Amelia went to the tool closet in the hall, opened it, and took a tranquilizer dart gun from the mounting on the back wall. Returning to the hall door and looking through the window, she saw nothing, so she unlocked the door and was immediately knocked back as the door burst open into her. Bloodied white giants ran past her like dogs, like immense albino Labrador retrievers, or big men in ill-fitting white fur coats running on all fours. She lay sprawled against the far wall, playing dead, and luckily did not catch any of the creatures’ attention. She shot one with a trank dart in the haunch as it ran forward along the hall toward the bridge, then when they were out of sight she scrambled to her feet and ran to the tool closet. She leaped in and pulled the door closed after her, twisted the handle latch into place on the inside, and right after that heard the door thumped hard on the outside. Great big paw whacking it! Whacking it hard!

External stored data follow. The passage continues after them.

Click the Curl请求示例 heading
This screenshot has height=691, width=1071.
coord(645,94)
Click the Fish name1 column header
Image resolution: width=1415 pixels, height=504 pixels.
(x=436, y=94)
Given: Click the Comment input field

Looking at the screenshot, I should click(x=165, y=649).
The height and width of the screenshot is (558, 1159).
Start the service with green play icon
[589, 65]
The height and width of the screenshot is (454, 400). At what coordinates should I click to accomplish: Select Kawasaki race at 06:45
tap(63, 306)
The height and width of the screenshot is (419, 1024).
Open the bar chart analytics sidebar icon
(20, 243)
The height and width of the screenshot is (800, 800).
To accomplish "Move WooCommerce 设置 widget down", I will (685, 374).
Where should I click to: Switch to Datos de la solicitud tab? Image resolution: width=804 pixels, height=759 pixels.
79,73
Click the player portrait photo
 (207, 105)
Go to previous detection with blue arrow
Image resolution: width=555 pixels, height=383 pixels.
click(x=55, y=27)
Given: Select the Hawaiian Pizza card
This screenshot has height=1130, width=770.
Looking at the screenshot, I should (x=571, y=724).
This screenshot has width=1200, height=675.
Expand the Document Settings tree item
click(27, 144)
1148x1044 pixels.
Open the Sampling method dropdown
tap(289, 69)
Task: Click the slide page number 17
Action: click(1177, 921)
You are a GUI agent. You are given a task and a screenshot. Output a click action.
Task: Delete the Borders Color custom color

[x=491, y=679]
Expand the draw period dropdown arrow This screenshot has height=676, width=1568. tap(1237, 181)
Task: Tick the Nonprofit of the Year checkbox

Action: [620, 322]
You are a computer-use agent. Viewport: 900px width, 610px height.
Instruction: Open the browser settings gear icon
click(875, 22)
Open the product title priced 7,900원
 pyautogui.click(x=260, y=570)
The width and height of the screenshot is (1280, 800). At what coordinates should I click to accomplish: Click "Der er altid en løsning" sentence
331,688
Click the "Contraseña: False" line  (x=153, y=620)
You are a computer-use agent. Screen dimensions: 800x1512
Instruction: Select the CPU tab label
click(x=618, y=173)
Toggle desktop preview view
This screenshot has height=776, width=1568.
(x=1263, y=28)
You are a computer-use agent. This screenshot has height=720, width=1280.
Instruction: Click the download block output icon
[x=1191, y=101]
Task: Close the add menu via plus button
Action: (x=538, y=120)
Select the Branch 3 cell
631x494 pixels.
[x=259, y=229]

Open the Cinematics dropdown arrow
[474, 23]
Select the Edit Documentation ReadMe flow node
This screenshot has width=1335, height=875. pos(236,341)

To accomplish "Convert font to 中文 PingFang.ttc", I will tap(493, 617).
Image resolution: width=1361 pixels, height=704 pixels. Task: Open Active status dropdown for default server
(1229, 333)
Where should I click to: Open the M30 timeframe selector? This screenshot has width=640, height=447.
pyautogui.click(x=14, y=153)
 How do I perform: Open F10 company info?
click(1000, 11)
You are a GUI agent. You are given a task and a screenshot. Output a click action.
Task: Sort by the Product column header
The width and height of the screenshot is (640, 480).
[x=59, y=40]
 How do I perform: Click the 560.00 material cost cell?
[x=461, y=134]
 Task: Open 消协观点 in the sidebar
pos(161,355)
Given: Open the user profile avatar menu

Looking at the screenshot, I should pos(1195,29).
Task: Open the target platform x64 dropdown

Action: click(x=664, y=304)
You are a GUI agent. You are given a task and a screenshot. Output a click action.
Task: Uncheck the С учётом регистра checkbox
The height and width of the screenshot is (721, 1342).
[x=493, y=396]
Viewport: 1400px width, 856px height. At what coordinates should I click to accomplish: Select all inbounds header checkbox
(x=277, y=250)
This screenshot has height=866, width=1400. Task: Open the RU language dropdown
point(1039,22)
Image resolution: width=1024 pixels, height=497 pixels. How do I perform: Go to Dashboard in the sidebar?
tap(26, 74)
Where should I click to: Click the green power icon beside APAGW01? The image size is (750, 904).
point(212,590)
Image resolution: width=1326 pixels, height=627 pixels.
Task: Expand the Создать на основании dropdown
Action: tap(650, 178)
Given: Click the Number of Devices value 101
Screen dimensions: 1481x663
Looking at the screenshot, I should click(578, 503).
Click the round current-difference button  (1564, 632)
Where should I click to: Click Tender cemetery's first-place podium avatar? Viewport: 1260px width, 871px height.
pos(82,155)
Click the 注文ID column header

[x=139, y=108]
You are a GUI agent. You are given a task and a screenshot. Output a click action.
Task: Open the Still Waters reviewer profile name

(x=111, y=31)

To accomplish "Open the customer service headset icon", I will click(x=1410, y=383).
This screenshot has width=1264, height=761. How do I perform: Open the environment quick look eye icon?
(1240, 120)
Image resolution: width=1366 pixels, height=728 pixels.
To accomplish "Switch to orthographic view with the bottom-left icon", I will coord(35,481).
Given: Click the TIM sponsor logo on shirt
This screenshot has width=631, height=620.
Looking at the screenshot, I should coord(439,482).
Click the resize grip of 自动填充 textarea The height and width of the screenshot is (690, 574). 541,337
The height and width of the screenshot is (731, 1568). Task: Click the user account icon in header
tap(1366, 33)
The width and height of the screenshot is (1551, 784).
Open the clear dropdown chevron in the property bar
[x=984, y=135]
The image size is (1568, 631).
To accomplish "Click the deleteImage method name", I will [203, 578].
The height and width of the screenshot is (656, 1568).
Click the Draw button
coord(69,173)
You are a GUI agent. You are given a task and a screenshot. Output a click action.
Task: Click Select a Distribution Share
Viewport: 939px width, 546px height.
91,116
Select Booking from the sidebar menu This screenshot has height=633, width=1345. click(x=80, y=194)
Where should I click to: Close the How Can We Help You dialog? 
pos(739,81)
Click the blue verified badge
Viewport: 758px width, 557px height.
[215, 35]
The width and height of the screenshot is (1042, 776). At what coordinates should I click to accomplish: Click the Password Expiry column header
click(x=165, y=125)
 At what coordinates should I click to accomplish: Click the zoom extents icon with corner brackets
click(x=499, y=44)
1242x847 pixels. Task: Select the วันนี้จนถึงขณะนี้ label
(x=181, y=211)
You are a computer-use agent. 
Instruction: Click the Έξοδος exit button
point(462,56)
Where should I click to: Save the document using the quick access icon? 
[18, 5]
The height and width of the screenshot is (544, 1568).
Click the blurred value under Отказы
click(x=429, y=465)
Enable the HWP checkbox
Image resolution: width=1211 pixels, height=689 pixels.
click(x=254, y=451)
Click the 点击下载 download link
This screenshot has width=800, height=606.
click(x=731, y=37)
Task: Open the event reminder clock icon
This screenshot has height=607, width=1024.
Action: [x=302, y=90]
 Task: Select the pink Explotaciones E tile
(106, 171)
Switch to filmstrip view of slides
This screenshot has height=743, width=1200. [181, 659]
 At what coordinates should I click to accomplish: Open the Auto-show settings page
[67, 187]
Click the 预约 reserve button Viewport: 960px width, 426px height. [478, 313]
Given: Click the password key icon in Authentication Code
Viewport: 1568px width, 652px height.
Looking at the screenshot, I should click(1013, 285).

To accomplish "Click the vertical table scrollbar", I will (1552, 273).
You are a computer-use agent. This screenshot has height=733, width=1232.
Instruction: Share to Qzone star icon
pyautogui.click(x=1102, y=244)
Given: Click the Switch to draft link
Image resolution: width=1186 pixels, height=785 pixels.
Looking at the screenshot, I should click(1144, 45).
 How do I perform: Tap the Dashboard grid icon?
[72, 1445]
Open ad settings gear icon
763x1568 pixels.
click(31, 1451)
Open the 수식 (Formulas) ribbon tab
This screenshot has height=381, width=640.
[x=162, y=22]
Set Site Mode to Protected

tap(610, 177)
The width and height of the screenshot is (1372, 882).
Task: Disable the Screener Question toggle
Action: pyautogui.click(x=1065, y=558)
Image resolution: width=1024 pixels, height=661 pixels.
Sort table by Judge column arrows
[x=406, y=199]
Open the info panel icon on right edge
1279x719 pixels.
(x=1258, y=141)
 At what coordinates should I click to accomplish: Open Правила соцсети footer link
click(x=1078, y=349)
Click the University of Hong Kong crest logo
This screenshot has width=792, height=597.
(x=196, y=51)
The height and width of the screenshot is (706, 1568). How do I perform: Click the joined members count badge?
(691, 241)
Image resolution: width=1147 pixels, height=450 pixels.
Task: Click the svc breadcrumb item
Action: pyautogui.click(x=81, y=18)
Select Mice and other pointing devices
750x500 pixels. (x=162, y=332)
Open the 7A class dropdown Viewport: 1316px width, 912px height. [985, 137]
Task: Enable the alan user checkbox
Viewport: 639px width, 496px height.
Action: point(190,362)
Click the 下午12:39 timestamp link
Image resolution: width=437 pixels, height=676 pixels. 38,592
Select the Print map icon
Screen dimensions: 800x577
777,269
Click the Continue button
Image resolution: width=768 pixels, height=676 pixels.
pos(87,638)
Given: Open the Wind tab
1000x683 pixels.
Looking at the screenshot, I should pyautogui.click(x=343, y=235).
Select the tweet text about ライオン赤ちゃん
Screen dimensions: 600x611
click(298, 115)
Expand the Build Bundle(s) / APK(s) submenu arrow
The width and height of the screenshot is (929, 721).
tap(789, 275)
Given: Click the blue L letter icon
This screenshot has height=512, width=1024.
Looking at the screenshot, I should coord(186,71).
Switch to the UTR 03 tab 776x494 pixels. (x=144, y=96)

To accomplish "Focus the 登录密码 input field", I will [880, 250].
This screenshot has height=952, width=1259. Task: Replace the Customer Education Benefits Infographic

Oh no! Locked in closet, at least three bears loose in the airship, possibly six; airship in hurricane. Somehow she had done it again.

“Frans?”





I am for an art that tells you the time of day, or where such and such a street is. I am for an art that helps old ladies across the street.

said Claes Oldenburg


The streets are sixty feet wide, the avenues are a hundred feet wide. You could fit a tennis court across one of the avenues. It was said that the streets were designed with the idea that the buildings lining them would be four or five stories tall.


The leaden twilight weighs on the dry limbs of an old man walking towards Broadway. Round the Nedick’s stand at the corner something clicks in his eyes. Broken doll in the ranks of varnished and articulated dolls he plods up with drooping head into the seethe and throb into the furnace of beaded lettercut light. “I remember when it was all meadows,” he grumbles to the little boy.

—John Dos Passos, Manhattan Transfer





g) Stefan and Roberto



Stefan and Roberto had not found a chance to recharge the battery that powered their boat, so they walked on skybridges west and got on the Sixth vapo north to go see their friend Mr. Hexter. It was raining hard, the canal surfaces crazy with fat raindrop pocks and the splash sprinkles around the pocks, their little rings expanding out into bigger rings, all overlaid on boat wakes and the perpetual scalloping of a strong south wind: crazy gray water under a rolling gray sky, movement everywhere they looked. People waited on the docks under rain shelters if there were any, or stood under umbrellas or stoically out in the downpour. The boys stood in the bow with big plastic jackets on, getting wet. They didn’t care.